講義に関しては、自分の学科名に直結している科目以外の科目はなるべくならば4学期のうちにとっておきましょう。例えば生物化学科のように専門性の高い学科の場合は「地学」が開講されていません。従って、本郷で地学科の講義を受けるか、駒場で地学科の講義を取るかしなければ単位が満たされません。一般に本郷の専門科目はレベルが高いのですが、駒場の場合は概論が殆どですので単位の取得も比較的簡単です。ですから、自分の専門と関係のなさそうな科目は駒場で取ってしまいましょう。
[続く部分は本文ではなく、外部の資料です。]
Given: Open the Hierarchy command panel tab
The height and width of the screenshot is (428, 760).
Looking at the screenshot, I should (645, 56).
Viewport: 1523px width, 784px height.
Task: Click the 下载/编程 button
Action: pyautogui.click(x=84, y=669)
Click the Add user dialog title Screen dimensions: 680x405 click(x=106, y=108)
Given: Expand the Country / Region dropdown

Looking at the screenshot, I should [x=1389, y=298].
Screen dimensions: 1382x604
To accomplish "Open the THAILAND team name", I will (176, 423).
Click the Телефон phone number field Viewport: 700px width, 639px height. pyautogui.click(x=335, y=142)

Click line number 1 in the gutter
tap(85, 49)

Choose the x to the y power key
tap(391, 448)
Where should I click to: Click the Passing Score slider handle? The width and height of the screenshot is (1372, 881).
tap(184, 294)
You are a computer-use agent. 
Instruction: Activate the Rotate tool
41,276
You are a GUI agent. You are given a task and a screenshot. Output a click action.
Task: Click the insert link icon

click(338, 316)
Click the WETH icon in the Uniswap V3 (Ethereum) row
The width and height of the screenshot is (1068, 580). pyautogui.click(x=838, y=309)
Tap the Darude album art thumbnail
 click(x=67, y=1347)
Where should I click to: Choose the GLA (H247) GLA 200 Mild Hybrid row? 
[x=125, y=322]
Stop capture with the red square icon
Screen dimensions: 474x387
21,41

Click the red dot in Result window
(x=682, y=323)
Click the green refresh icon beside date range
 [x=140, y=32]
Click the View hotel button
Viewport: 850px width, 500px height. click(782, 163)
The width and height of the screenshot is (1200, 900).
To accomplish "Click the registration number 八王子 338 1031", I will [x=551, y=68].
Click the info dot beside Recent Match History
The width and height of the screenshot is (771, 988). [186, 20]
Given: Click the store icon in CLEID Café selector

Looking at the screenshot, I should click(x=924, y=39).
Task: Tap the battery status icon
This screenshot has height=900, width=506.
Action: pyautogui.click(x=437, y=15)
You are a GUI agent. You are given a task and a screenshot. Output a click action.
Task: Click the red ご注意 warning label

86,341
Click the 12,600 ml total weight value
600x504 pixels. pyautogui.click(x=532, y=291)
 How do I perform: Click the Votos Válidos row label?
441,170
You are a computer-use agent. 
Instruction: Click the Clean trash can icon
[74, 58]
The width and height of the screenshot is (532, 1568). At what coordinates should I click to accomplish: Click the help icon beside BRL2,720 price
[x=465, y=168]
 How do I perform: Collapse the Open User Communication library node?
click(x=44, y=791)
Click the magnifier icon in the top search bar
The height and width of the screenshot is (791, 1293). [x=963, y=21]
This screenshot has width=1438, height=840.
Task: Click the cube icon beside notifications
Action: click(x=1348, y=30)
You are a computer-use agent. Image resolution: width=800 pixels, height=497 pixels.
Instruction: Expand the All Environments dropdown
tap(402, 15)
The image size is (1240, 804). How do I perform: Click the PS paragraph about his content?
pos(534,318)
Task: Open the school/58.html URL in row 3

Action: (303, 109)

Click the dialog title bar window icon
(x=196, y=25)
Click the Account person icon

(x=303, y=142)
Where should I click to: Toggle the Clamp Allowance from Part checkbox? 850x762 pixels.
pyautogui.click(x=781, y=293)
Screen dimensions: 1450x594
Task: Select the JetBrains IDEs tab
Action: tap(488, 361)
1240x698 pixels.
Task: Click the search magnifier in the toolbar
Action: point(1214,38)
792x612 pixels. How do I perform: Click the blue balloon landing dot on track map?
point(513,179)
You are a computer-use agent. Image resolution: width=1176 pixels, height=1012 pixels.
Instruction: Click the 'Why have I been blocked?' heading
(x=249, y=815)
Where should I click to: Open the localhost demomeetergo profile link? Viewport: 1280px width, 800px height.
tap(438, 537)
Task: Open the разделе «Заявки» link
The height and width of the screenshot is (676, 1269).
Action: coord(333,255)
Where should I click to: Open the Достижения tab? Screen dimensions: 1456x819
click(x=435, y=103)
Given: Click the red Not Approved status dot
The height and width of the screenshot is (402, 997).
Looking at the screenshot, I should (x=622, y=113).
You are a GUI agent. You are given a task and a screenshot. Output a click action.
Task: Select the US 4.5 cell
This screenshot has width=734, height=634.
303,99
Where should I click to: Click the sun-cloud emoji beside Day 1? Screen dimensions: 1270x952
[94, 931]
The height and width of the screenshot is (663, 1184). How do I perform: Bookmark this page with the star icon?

ちなみに化学科の場合は、化学科の開講科目を全て取れば「物理」「化学」「生物」「地学」全てがそろいます。しかし、「生物」は「天然物有機化学」、「地学」は「地球化学」1コマのみですのでやはり4学期に取っておいたほうがいいと思います。
問題は実験です。歴史のある学科の場合は、こじ付けだろうがなんだろうが、自分の学科の実験を全て履修すれば「物理学実験」「化学実験」「生物学実験」「地学実験」がそろいます。例えば化学科の場合は「分析無機化学実験」で「地学実験」が、「有機化学実験」で「生物学実験」が、「物理化学実験」で「物理学実験」が、「化学特別実験」で「化学実験」が取れる仕組みになっています。有機なんて合成だけで生合成も何も関係ないのに…なんて事は言ってはいけません。物理学科は4年で特別実験Iと特別実験IIを両方とも履修すればそろいます。
ところが、例えば生物化学科の場合はどうがんばっても生物化学科の実験だけでは「地学実験」がそろいません。そこで、そのような人は他学科の実験を履修する必要があります。
しかし実験のように時間の束縛のきつい実験を他学科で受けられるのか、と思うかもしれません。これは実際には集中講義を使う事になります。地学科の巡検や生物学科の臨海実習のように野外で行う実験は集中講義と言う形になり、1週間程度の野外実習になりますが、これに参加する事になります。
無論、その学科の勉強はあまりしていないでしょうから、相当難しいのは間違いありません。私は駒場の学生実験を教員免許の実験科目として認定してしまえばこういう問題はなくなると思うのですが、手続き上そうはなっていないので、ここは折れるしかありません。つらいでしょうが集中講義に参加してください。
自分の行きたい学科の教員免許の認定がどうなっているかは理学部ならば本郷の理学部1号館に行けば全てリストアップされている書類があります。駒場の進学相談センターにもあるかもしれないので、一度チェックしてください。
なお、生物情報プログラムの科目は教職科目としては認定を受けていませんので、いくら生物情報実験を受けても教員免許には関係ありません。